SML is currently responding to an IRS contract to transform 20 million lines of Assembler code. As of June 2013, SML has signed a partner agreement with IBM so that SML will receive 25% of the total revenue of the project which will amount to around $50 million. Negotiations are currently on-going between the IRS, SML and IBM with the eventual go-ahead strongly expected in early 2014 [S2,S4,S5]. This contract will stretch over 3-5 years. Whilst any agreement with the IRS will be outside the REF impact window, the agreement with IBM has been signed (within the REF impact window); this testifies to the tremendously positive impact that IBM believes SML can have on the whole project as well as the confidence that IBM has in SML's technology.

SML has funded PhD studentships in the past and its enlightened approach to funding academic research has meant that it is currently (widely recognised as) the outstanding global company as regards assembler code migration. It plans to continue its support for academic research so that it might develop this research into commercial tools for the analysis, restructuring and maintenance of code written in Java and other high level programming languages.
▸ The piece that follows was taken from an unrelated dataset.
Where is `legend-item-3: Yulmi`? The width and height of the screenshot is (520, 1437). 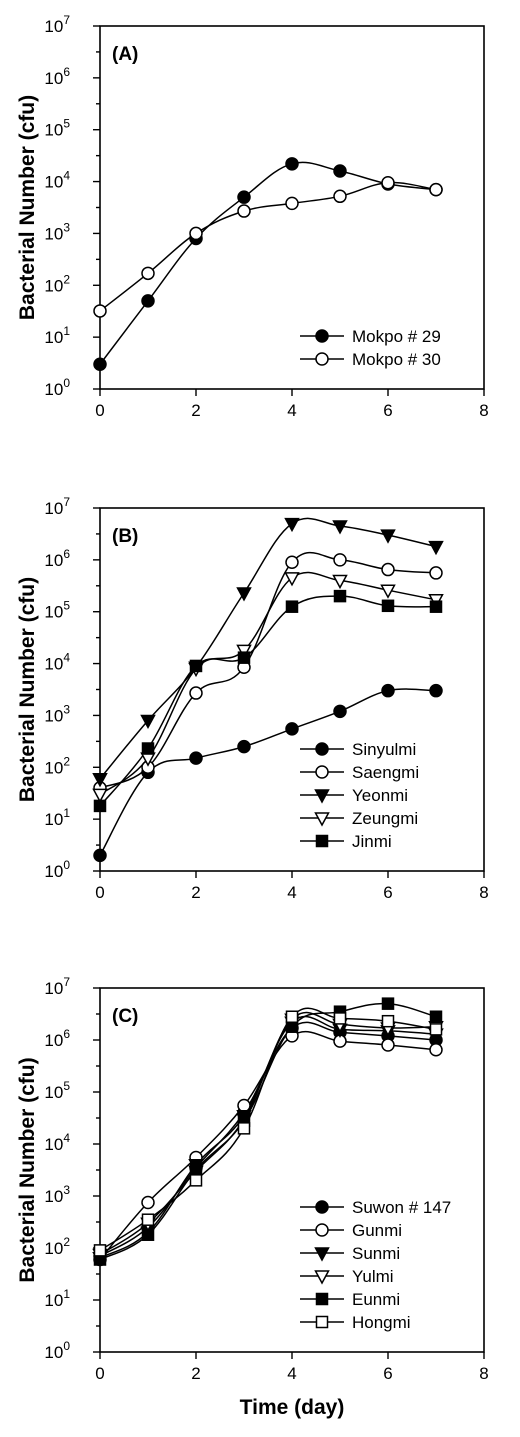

SML is a real success story testifying to the efficacy of formal methods applied to modern commercial software development. Not only is SML generating financial profit (with this profit highly likely to rise steeply in the very near future), it serves as an outstanding exemplar as to the commercial benefits and rewards of employing the principles of and research in software engineering.

Sources to corroborate the impact

[S1] SML's website (last accessed 21st October 2013)

[S2] Series of emails from the owner of SML and the Chief Technical Officer of SML relating to data supplied above and a telephone conversation between the owner of SML and Professor Iain Stewart, Durham University.

[S3] Two reports from SML to California Department of Motor Vehicles, 2012.

[S4] Response from SML to the IRS, 2012.

[S5] The auditors can contact Owner, SML for verbal confirmation.

[S6] The auditors can contact Chief Technical Officer, SML for verbal confirmation.